Now though, CCGs are looking to withdraw that clause and open up contracts to include companies based offshore, such as in the Netherlands and the British Virgin Islands, which are known to be tax havens for corporations.
The move comes from the possibility of the NHS being legally challenged over discrimination, as it is argued that tax avoidance is not illegal. Tax evasion is but not avoidance.
Virgin Care is one private corporation reported to have been awarded £1BN in NHS contracts, but doesn’t pay tax on those because they claim to be operating at a loss, and not because they are based in the British Virgin Islands.
This latest announcement from CCGs about the legal issues surrounding how contracts are awarded puts emphasis on the tax issues and not so much legal as it would certainly cost a lot in legal expenses to defend the stance of discriminating based on where a corporate head office is located.
What can other businesses take from the debate?
The argument to be had is not so much about legalities but more about the ethical issues and something every procurement process should perhaps include. How ethical are other companies an organisation partners with?
That’s not limited to the public sector but for every company around the nation. It’s the only way to affect change. Change how you do business, with who you do business with and why.
· Does your copier supplier have a toner recycling program?
· Does your stationery provider use recycled material?
· Are your company vehicles of the lowest CO2 emissions?
There’s a lot to be said about business partners and the contracts put out to tender. Get the partners wrong and company policies, mission statements and ethical standards could all be compromised.

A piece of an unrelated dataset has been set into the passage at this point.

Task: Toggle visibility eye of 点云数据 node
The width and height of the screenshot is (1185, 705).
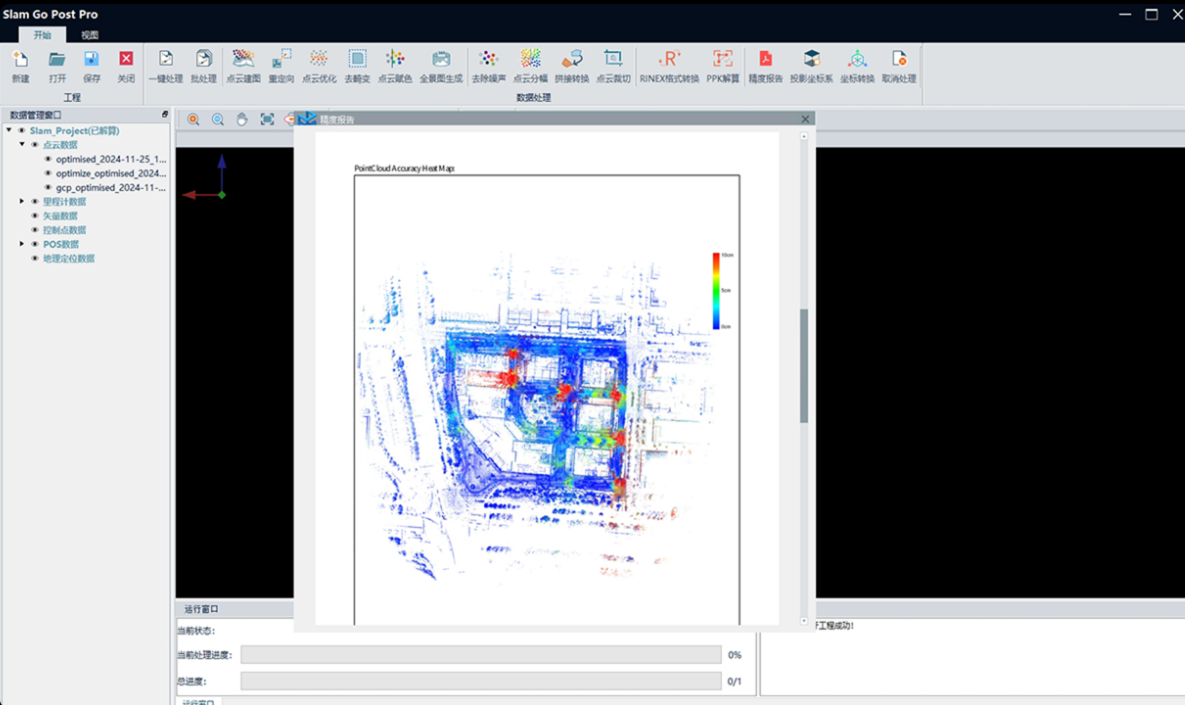Action: [35, 145]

Perhaps a way to move forward with change in mind is to include ethics expected when making the business case for whatever service or product is needed within the organisation.
Set clear guidelines on who your ideal business partner will be to be awarded contracts. Of course, there’s always going to be legalities surrounding such contracts, especially in the public sector, and since that’s where most procurement guidelines are set from, it’s going to be interesting to see how the tax situation with outsourced NHS services pan out in the long-term. It’s bound to have an impact on industry guidelines further down the line.
Image courtesy of gponline.com.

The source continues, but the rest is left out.